L’eurodeputata di Alleanza Verdi e Sinistra ha risposto così: “Il problema della destra è la loro necessità di  riversare tutte le loro insicurezze sui cittadini per racimolare qualche voto in più, Ceuta è un residuo coloniale e questo lo dice la storia”.  La giornata di mercoledì 16 settembre è stata interamente dedicata all’annuale Discorso sullo Stato dell’Unione tenuto dalla Presidente della Commissione Ue Ursula von der Leyen di fronte al Parlamento. I temi affrontati sono stati molti: importanza dei valori europei, intelligenza artificiale, difesa dei confini, sicurezza sul web per i minori, crisi migratoria a Ceuta, occupazione di Gaza e annuncio di alleanza con il Canada. Gli eurodeputati hanno rilasciato diverse dichiarazioni in merito alle loro impressioni sulle parole della presidente: “L’approccio sul contrasto all’immigrazione illegale è finalmente diventato ciò che avrebbe dovuto essere anni fa”, commenta l’eurodeputato di Fratelli d’Italia Nicola Procaccini. Per la Lega, invece, il discorso “è stato un supplizio; è emersa un’Unione europea sempre più debole sul piano internazionale”, commenta Paolo Borchia. Anche il capodelegazione del Movimento 5 Stelle Pasquale Tridico non ha condiviso le parole di von der Leyen: “Stiamo sprecando soldi sul riarmo anziché sulla necessità degli italiani e degli europei”.
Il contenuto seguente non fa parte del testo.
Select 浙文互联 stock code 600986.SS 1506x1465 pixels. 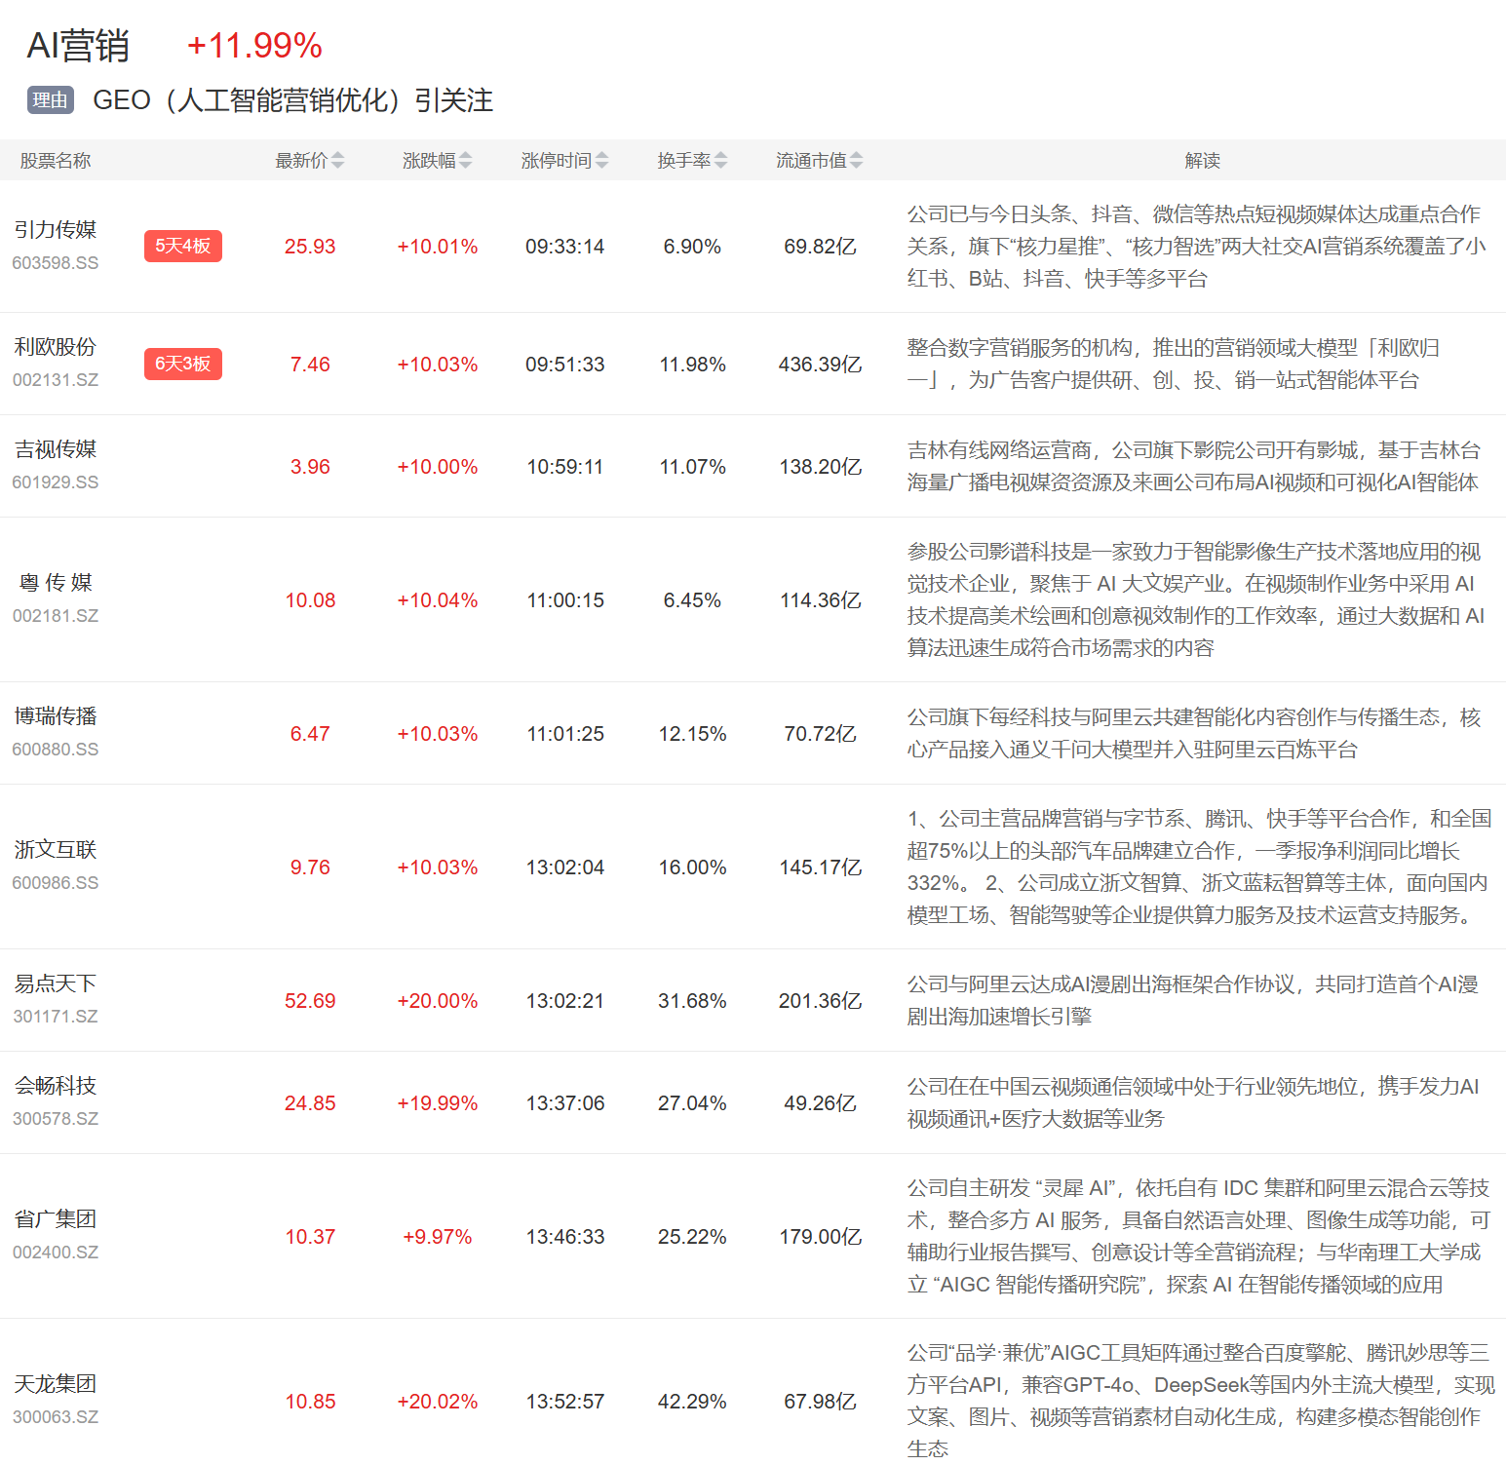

Giovedì 17 settembre il Parlamento ha ascoltato l’intervento del primo ministro canadese Mark Carney, il quale ha annunciato che il Canada sarà il primo paese associato all’Unione europea: “L’Europa e il Canada insieme possono ancorarsi al terreno per difendere i nostri valori, creando un ambiente che permetta ai nostri cittadini di prosperare”.  A margine dell’incontro, nel punto stampa di Fratelli d’Italia, Procaccini dichiara: “Questa corsia preferenziale per il Canada mi è sembrata più che altro suscitata da un’ostilità nei confronti degli Stati Uniti d’America che non credo sia giustificata”. La giornata è terminata con il voto in aula per un provvedimento per la tutela dei minori online, che è stato approvato con 395 voti a favore, 136 contrari e 80 astenuti.